Photo of the Day #68: Aardvarks


Everyone knows that “A” is for “Aardvark” (unless you’d prefer the scientific name Orycteropus afer, in which case “O” is for “Orycteropus“), but that’s all most people seem to know about this animal. It almost looks like two people were having a fight over a pig, pulling at both ends in some sort of “Just-so” story that ended up with the creation of the first Aardvark, but the animals pictured above have nothing to do with pigs at all. Indeed, Aardvarks belong to their own order, Tubulidentata, within the Afrotheria, seemingly being a very old lineage that has not changed very much through time.


  1. #1 Billy (A Liberal Disabled Vet)
    December 15, 2007

    I always thought that A was for Aunt Annie’s Alligator. Of course, I majored in history, so my vertebrate zoology is a little shakey.

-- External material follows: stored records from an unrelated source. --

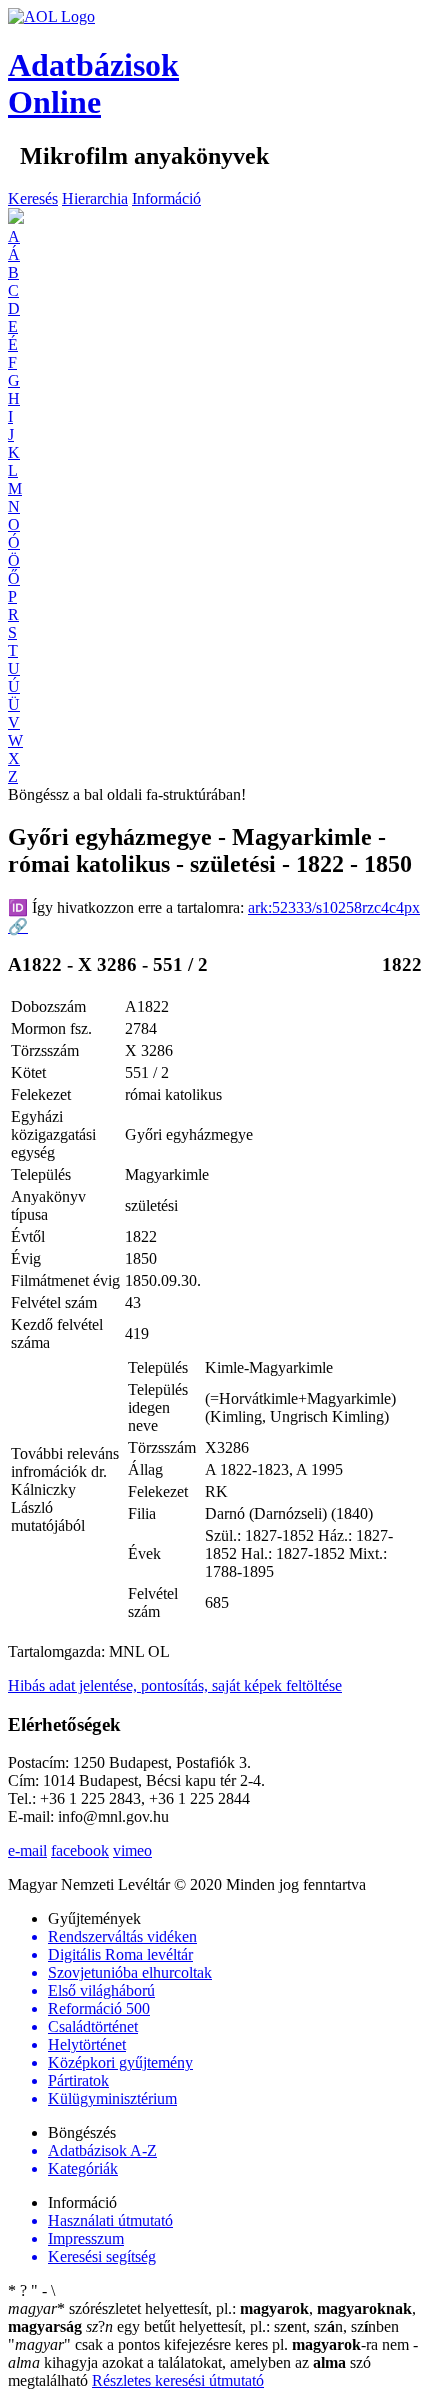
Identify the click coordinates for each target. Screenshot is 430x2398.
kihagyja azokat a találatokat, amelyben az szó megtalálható (213, 2362)
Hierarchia (95, 198)
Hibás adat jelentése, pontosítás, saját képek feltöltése (175, 1685)
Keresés (33, 198)
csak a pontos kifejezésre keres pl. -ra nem (210, 2344)
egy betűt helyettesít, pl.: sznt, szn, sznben (242, 2326)
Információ (166, 198)
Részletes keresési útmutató (178, 2380)
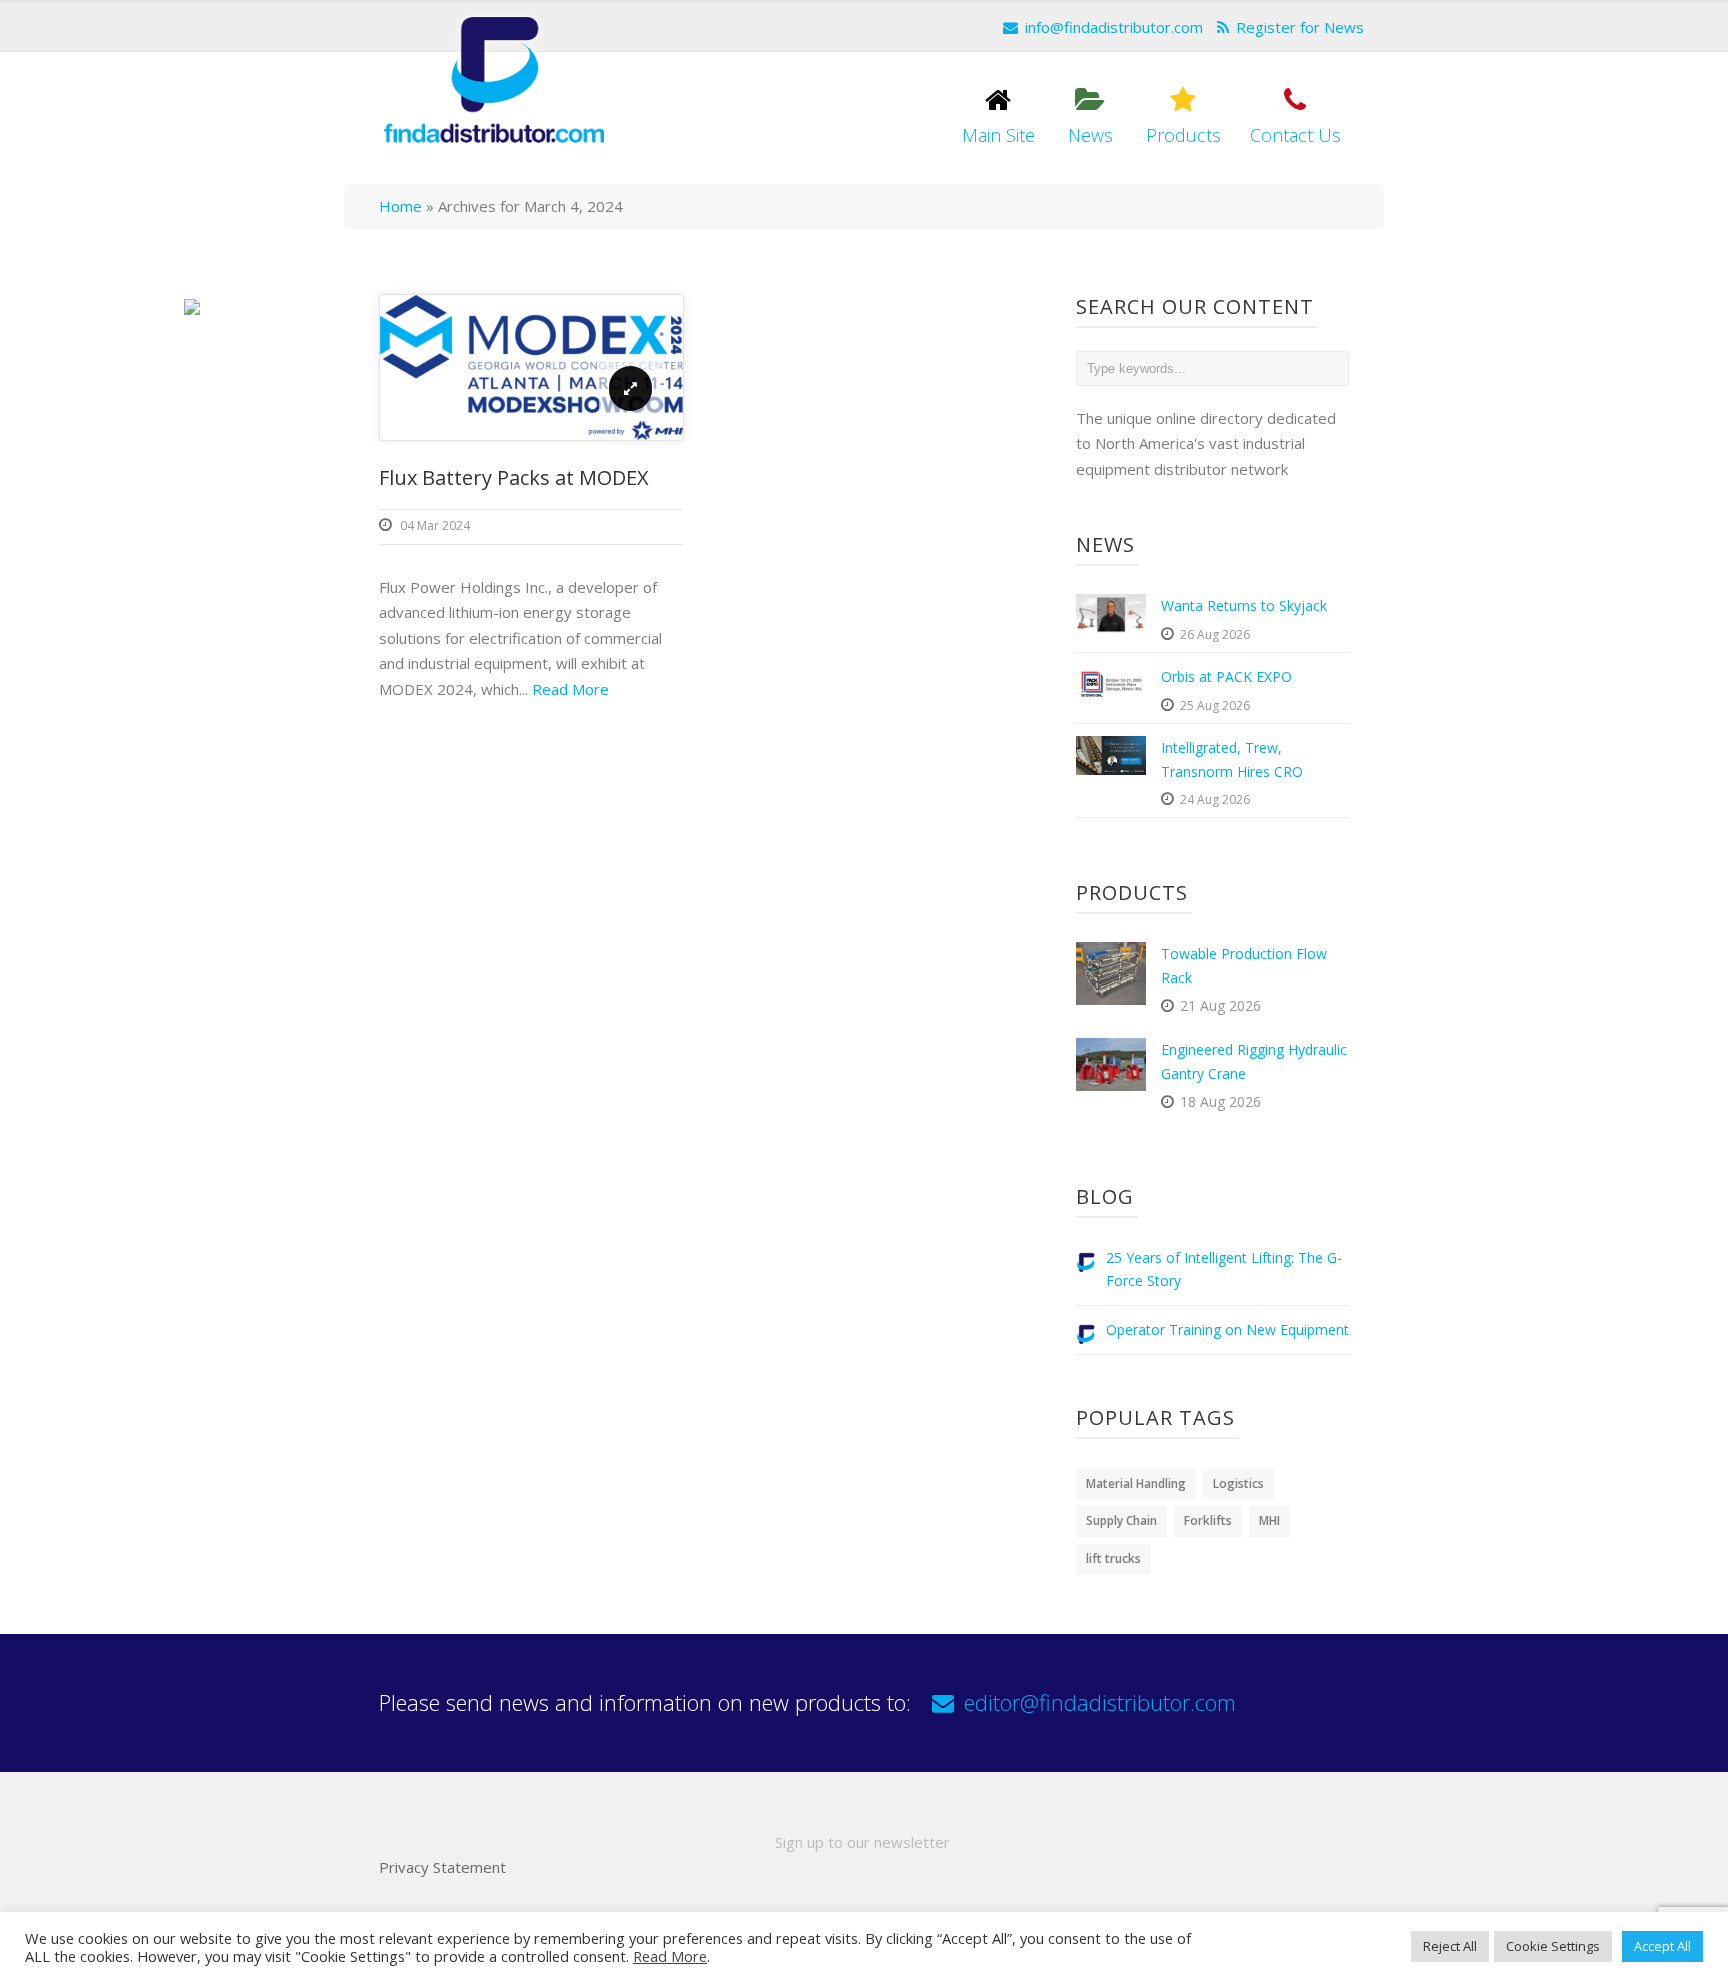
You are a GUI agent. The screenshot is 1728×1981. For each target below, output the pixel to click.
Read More (570, 689)
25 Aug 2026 (1215, 705)
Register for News (1300, 27)
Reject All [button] (1450, 1946)
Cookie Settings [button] (1553, 1946)
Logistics (1238, 1483)
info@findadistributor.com (1114, 27)
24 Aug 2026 (1215, 799)
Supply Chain (1121, 1520)
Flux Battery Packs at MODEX (514, 477)
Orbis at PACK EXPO (1226, 676)
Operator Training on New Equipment (1227, 1329)
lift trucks (1113, 1558)
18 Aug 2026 (1220, 1101)
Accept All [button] (1662, 1946)
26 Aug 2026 (1215, 634)
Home (400, 206)
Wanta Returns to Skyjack (1244, 605)
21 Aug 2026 (1220, 1005)
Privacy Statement (442, 1867)
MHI (1269, 1520)
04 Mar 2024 (435, 525)
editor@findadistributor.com (1100, 1702)
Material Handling (1136, 1483)
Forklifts (1208, 1520)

    Then again, thanks to my parents, I always thought that C was “Camel on the Ceiling, LSD”

  2. #2 Zach Miller
    December 15, 2007

    There’s that term again–“Afrotheria.” I can’t get a straight answer on whether it’s a monophyletic term or not, and if it is, what groups it includes. Aardvarks, let it be known, are among the most awesome mammals on the planet right now, possibly THE most awesome after the pangolin.

  3. #3 Hai~Ren
    December 15, 2007

    AFAIK, Afrotheria has been used to encompass the following orders: Afrosoricida (golden moles, tenrecs and elephant shrews), Macroscelidea (elephant shrews), Tubulidentata (aardvarks), Proboscidea, Sirenia, Hyracoidea, and the extinct Embrithopoda and Desmostylia.

    If the Wikipedia page on Afrotheria is accurate, it appears that the closest living relatives of aardvarks are actually the elephant shrews. Hmm.